╭─ SELECTED EXCERPT

How to capture data distributions effectively with GANs

In 2018, I had the privilege of orally presenting my paper at the AAAI conference. A common feedback was that the insights were clearer in the presentation than in the paper. Although some time has passed since then, I believe there’s still value in sharing the core insights and intuitions.

The paper addressed a significant problem of reliably capturing modes in a dataset with Generative Adversarial Networks (GANs). This article is formulated around my intuitions of GANs and derives the proposed approach from those intuitions. Finally, I present a copy-paste solution for those who want to try it out. If you are familiar with GANs, feel free to skip to the next section.

Paper: [Sharma, S. and Namboodiri, V., 2018, April. No modes left behind: Capturing the data distribution effectively using gans. In Proceedings of the AAAI Conference on Artificial Intelligence] (paper, github)

A quick intro to Generative Adversarial Networks

GANs are used to learn Generators for a given distribution. This means that if we are given a dataset of images, say of birds, we have to learn a function that generates images that look like birds. The Generator function is usually deterministic, so it relies on a random number as input for stochasticity to produce a variety of images. Thus, the function takes a n-dimensional number as input and outputs an image. The input number z is typically, low-dimensional and randomly sampled from a uniform or a normal distribution. This distribution is called the latent distribution Pz.

We refer to the space of “all possible” images as the data space X, the set of bird images as real R, and their distribution as Pr. The Generator at optimality, maps each value of z to some image that has a high likelihood of belonging to R.

╰─

__CHALLENGE 1__: Rewrite the records from the line with "The image size is (607, 558)." up to and including the line with "[x=1631, y=698]", replacing "computer-use agent" with "desktop agent" and leaving everything else unchanged. Give only those lines.

╭─ RECORDS FOR THE EXERCISE

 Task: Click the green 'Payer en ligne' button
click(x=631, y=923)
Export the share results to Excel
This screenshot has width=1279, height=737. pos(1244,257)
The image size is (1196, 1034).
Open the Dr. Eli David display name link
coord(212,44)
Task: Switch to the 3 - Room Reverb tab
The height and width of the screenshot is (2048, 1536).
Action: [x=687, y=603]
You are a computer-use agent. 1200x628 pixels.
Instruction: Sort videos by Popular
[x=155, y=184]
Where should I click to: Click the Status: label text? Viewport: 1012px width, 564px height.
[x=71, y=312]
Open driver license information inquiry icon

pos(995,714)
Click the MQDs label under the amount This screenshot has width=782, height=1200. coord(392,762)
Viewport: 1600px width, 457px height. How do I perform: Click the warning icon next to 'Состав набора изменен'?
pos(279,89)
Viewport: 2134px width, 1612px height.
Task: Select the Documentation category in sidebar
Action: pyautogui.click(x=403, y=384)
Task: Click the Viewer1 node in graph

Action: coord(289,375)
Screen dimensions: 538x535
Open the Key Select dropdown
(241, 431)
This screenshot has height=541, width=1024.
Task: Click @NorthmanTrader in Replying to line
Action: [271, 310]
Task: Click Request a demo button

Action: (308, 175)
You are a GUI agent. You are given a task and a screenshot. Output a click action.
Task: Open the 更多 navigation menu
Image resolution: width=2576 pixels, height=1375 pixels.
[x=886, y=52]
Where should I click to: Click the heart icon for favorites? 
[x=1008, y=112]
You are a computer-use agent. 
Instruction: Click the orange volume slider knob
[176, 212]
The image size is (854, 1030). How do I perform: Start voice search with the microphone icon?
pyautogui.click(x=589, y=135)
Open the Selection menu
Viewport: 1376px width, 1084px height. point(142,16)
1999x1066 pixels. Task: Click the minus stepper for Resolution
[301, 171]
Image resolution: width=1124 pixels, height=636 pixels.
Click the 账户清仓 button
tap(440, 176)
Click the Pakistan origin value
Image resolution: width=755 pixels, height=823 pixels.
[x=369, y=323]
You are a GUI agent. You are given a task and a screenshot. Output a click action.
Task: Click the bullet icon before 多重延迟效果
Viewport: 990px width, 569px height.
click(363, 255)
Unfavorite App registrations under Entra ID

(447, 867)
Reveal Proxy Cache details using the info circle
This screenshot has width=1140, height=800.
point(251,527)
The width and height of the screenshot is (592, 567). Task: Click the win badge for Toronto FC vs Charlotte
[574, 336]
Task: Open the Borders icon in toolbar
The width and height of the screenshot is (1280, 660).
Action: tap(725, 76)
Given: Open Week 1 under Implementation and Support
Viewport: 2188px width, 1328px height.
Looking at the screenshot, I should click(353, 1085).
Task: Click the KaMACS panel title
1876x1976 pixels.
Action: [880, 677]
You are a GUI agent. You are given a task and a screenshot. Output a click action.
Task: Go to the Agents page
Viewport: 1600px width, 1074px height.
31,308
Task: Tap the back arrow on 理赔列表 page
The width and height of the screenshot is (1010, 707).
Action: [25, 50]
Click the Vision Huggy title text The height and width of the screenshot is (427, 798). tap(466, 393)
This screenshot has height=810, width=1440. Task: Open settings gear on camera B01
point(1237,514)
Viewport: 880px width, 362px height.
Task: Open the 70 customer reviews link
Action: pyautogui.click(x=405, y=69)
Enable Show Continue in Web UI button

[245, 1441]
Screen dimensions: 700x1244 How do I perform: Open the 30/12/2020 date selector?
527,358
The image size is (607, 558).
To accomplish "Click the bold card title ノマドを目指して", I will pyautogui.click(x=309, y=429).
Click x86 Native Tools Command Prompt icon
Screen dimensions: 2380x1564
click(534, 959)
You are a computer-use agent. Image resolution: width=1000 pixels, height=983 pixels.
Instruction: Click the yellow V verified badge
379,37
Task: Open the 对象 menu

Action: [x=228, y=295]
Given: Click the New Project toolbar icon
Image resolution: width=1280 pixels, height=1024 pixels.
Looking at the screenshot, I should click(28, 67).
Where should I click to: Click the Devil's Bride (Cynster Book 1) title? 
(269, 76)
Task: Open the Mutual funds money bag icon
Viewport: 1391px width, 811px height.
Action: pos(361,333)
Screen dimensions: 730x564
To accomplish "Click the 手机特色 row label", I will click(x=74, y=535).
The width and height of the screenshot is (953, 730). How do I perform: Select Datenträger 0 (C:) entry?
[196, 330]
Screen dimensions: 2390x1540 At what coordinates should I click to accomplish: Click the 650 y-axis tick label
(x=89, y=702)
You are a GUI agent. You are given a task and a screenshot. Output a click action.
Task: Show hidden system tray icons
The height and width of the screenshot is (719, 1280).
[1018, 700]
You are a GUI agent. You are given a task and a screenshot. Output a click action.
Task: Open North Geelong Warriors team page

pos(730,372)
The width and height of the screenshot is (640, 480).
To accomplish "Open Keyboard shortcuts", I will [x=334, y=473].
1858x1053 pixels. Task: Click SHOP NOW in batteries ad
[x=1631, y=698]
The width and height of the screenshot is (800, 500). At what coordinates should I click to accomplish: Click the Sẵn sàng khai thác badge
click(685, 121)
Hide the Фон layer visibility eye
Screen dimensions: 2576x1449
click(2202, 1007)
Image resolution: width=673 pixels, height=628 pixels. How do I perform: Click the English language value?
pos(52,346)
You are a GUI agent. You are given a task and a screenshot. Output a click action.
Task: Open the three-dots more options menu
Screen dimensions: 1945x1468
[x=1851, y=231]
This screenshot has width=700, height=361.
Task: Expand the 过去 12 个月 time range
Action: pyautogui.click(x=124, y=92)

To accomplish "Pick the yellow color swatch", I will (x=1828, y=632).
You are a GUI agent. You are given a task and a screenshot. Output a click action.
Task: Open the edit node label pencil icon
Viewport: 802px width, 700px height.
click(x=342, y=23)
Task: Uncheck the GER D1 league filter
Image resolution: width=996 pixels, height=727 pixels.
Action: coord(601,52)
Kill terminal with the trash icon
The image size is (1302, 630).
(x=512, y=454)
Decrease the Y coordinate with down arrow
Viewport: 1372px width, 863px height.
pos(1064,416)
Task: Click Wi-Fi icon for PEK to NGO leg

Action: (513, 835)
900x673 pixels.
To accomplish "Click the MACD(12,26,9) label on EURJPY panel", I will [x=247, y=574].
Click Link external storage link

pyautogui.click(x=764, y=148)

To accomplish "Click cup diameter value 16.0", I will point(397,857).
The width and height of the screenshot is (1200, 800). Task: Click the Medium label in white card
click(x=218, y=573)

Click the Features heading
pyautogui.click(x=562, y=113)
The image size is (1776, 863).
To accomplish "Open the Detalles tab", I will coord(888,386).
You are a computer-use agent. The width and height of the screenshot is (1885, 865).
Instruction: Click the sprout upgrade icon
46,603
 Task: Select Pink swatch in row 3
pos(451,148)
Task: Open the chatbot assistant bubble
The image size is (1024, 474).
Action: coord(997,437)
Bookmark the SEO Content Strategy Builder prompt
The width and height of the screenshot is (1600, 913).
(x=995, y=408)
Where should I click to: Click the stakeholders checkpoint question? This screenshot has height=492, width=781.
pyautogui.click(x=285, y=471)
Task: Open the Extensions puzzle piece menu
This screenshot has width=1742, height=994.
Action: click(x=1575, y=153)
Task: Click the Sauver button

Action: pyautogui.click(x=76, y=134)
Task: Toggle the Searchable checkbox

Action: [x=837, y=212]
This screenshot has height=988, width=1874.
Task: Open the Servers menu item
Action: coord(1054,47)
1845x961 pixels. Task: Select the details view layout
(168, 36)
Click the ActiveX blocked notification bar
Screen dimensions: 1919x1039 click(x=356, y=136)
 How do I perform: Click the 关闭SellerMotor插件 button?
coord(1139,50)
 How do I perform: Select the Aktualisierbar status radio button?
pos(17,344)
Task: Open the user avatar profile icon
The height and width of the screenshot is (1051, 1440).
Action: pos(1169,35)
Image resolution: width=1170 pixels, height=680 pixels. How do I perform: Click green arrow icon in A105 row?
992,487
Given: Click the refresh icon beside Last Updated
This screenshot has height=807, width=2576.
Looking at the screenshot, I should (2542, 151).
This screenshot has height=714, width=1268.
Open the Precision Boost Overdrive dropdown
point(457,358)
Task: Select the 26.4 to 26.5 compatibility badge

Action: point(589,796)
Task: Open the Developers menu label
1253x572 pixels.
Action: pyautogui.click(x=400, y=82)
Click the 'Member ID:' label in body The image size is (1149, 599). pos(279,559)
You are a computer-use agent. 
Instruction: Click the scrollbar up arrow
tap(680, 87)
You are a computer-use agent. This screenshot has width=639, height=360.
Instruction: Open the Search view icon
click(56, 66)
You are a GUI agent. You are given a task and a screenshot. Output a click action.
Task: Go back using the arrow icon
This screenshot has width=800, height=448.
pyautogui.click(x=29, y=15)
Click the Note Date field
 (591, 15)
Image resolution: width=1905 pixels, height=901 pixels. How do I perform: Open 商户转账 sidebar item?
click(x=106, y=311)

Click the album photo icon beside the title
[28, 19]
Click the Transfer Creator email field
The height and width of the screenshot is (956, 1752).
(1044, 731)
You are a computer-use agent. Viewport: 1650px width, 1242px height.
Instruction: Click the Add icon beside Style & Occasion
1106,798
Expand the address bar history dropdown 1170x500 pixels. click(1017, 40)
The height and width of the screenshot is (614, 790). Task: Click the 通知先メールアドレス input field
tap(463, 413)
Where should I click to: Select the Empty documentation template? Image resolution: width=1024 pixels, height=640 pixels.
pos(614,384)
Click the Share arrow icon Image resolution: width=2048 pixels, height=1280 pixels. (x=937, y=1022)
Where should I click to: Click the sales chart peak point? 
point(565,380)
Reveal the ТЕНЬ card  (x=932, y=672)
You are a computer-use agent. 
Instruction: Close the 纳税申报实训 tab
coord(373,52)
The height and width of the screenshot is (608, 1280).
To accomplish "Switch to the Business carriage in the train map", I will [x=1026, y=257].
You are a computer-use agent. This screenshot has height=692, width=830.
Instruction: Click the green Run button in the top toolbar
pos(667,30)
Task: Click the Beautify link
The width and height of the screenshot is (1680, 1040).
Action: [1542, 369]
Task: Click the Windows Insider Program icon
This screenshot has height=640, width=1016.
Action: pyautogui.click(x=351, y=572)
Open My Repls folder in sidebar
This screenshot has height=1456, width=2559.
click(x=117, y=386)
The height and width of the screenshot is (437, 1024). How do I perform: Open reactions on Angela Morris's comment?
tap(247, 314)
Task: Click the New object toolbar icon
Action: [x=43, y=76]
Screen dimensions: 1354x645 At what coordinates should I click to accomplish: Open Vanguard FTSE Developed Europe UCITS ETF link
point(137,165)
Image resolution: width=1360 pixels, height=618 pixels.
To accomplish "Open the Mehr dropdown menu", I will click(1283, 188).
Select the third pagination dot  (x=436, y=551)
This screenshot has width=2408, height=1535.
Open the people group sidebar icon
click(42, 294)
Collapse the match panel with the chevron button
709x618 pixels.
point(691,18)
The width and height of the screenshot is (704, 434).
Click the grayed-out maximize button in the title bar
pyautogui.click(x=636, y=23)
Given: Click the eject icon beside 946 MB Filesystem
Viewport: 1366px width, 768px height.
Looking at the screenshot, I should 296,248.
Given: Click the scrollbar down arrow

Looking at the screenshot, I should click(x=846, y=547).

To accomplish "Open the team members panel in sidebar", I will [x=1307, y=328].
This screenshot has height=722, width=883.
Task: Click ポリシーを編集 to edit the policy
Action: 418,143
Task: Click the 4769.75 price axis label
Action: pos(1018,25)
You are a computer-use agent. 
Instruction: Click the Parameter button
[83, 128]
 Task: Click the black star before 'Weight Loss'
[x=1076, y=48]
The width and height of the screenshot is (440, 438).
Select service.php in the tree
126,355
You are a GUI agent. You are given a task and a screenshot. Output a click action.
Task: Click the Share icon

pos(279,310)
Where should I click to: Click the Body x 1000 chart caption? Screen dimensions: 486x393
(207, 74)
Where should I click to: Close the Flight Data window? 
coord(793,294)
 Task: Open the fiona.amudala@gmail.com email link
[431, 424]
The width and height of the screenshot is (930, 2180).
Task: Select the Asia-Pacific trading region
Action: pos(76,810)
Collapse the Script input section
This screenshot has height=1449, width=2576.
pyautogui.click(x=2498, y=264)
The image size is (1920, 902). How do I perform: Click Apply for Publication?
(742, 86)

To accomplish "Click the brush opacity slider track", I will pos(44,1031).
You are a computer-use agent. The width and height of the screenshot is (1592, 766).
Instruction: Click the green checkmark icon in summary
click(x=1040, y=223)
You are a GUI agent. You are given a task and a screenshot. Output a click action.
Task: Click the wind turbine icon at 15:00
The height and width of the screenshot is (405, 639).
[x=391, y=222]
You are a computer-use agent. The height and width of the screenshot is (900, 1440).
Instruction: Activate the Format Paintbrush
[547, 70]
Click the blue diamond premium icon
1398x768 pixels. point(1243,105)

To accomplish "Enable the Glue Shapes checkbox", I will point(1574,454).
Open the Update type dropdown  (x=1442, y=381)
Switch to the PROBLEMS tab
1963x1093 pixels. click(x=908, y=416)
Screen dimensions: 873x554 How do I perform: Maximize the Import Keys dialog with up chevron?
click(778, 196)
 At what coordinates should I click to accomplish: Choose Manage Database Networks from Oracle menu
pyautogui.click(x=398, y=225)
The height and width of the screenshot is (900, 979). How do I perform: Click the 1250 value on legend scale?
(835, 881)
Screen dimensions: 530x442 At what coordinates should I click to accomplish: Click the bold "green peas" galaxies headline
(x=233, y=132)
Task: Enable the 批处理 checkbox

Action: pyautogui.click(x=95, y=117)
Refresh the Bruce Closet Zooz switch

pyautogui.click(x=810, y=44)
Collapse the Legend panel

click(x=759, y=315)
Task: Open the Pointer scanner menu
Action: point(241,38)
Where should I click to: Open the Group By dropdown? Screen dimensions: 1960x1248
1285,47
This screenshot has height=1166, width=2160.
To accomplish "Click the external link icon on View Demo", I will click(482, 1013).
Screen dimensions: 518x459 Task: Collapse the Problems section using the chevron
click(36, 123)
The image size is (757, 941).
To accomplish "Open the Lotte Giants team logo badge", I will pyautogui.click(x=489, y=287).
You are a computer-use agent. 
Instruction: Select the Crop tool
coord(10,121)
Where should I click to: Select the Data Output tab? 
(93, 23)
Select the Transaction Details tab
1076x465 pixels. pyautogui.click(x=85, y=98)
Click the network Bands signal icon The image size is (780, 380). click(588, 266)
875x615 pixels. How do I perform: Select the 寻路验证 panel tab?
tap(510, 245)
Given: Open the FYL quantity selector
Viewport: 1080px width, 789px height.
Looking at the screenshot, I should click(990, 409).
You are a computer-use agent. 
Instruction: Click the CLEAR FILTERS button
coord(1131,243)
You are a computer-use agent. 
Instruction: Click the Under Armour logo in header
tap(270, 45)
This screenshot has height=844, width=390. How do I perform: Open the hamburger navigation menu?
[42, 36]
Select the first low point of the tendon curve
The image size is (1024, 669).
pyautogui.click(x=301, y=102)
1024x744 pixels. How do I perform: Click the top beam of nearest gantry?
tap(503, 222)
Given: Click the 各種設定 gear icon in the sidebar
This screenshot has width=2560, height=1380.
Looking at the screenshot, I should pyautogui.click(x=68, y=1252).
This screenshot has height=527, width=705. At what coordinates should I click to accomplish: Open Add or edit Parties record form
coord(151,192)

╰─

__CHALLENGE 2__: Return the complete excerpt on capturing data distributions with GANs, reproduced word for word.

__EXERCISE OUTPUT 1__:
The image size is (607, 558).
To accomplish "Click the bold card title ノマドを目指して", I will pyautogui.click(x=309, y=429).
Click x86 Native Tools Command Prompt icon
Screen dimensions: 2380x1564
click(534, 959)
You are a desktop agent. Image resolution: width=1000 pixels, height=983 pixels.
Instruction: Click the yellow V verified badge
379,37
Task: Open the 对象 menu

Action: [x=228, y=295]
Given: Click the New Project toolbar icon
Image resolution: width=1280 pixels, height=1024 pixels.
Looking at the screenshot, I should click(28, 67).
Where should I click to: Click the Devil's Bride (Cynster Book 1) title? 
(269, 76)
Task: Open the Mutual funds money bag icon
Viewport: 1391px width, 811px height.
Action: pos(361,333)
Screen dimensions: 730x564
To accomplish "Click the 手机特色 row label", I will click(x=74, y=535).
The width and height of the screenshot is (953, 730). How do I perform: Select Datenträger 0 (C:) entry?
[196, 330]
Screen dimensions: 2390x1540 At what coordinates should I click to accomplish: Click the 650 y-axis tick label
(x=89, y=702)
You are a GUI agent. You are given a task and a screenshot. Output a click action.
Task: Show hidden system tray icons
The height and width of the screenshot is (719, 1280).
[1018, 700]
You are a GUI agent. You are given a task and a screenshot. Output a click action.
Task: Open North Geelong Warriors team page

pos(730,372)
The width and height of the screenshot is (640, 480).
To accomplish "Open Keyboard shortcuts", I will [x=334, y=473].
1858x1053 pixels. Task: Click SHOP NOW in batteries ad
[x=1631, y=698]

__EXERCISE OUTPUT 2__:
How to capture data distributions effectively with GANs

In 2018, I had the privilege of orally presenting my paper at the AAAI conference. A common feedback was that the insights were clearer in the presentation than in the paper. Although some time has passed since then, I believe there’s still value in sharing the core insights and intuitions.

The paper addressed a significant problem of reliably capturing modes in a dataset with Generative Adversarial Networks (GANs). This article is formulated around my intuitions of GANs and derives the proposed approach from those intuitions. Finally, I present a copy-paste solution for those who want to try it out. If you are familiar with GANs, feel free to skip to the next section.

Paper: [Sharma, S. and Namboodiri, V., 2018, April. No modes left behind: Capturing the data distribution effectively using gans. In Proceedings of the AAAI Conference on Artificial Intelligence] (paper, github)

A quick intro to Generative Adversarial Networks

GANs are used to learn Generators for a given distribution. This means that if we are given a dataset of images, say of birds, we have to learn a function that generates images that look like birds. The Generator function is usually deterministic, so it relies on a random number as input for stochasticity to produce a variety of images. Thus, the function takes a n-dimensional number as input and outputs an image. The input number z is typically, low-dimensional and randomly sampled from a uniform or a normal distribution. This distribution is called the latent distribution Pz.

We refer to the space of “all possible” images as the data space X, the set of bird images as real R, and their distribution as Pr. The Generator at optimality, maps each value of z to some image that has a high likelihood of belonging to R.